With DVR factored, the episode was watched with a 1.4 on the 18-49 demo.

===Critical reviews===
"Futamono" received extremely positive reviews from critics. Eric Goldman of IGN gave the episode an "amazing" 9 out of 10 and wrote in his verdict: "This episode wasn't quite as strong as the previous two, and yet was still fantastic in its own right. Which is to say, Hannibal continues to excel, as Jack begins to get closer to the truth. And wow am I curious to see what Miriam's return will bring about..."

Molly Eichel of The A.V. Club gave the episode an "A−" and wrote, "'Futamono' marks the halfway point in our season two journey and is, aptly, a major turning point episode, an opinion I held before I even got to that ending. And, holy shit, what an ending. It's also a strange duck of an episode in terms of the Hannibal canon: the plot barreled forward, making major leaps and bounds; tonally, it felt a bit all over the map, veering from darkly hilarious to ethereally creepy. This episode was the roadmap the rest of the series will follow, I’m certainly ready for the rest of the journey."
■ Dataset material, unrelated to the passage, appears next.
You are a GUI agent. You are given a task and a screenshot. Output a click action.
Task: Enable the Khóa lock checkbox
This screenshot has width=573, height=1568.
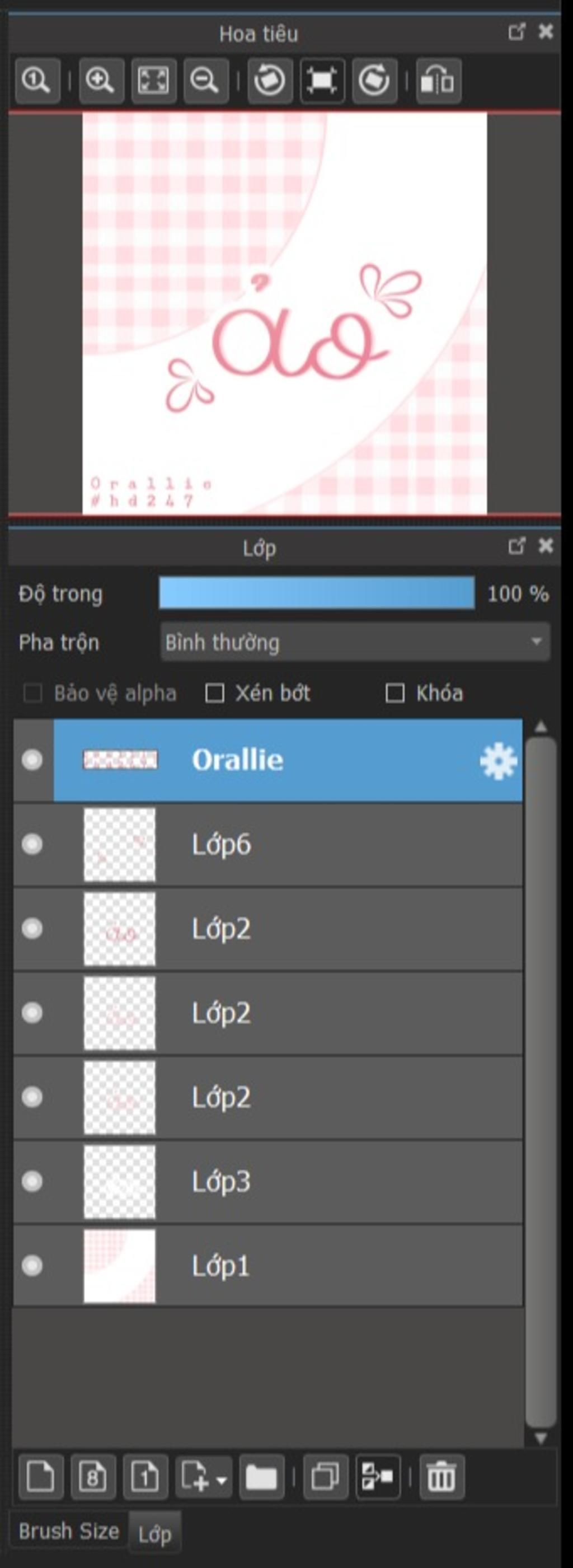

Alan Sepinwall of HitFix wrote, "There are probably some storytelling things I should be questioning, like whether the Chesapeake Ripper's ongoing activities should be enough to cast doubt over Will's guilt, whether or not anyone believes Hannibal to be the Ripper. But the acting, the writing, the directing, the music and everything else is just so beautiful and evocative that at a certain point in each episode, I feel less like I'm watching it than that I'm being immersed in it." Mark Rozeman of Paste gave the episode a 9 out of 10 and wrote, "Granted, 'Futamono' may not stand quite at the same level as 'Takiawase' or 'Mukozuke' but it's made to serve a different purpose. It works as the show's halfway point and, as such, does an amazing job of instigating the changing of the tides." Gerri Mahn of Den of Geek gave the episode a 4 star rating out of 5 and wrote, "Every night since the first episode aired last year, before going to bed I get down on my knees and pray to Bryan Fuller for Hannibal sexy time. Finally, he decided to shine his benevolent creative light on this viewer."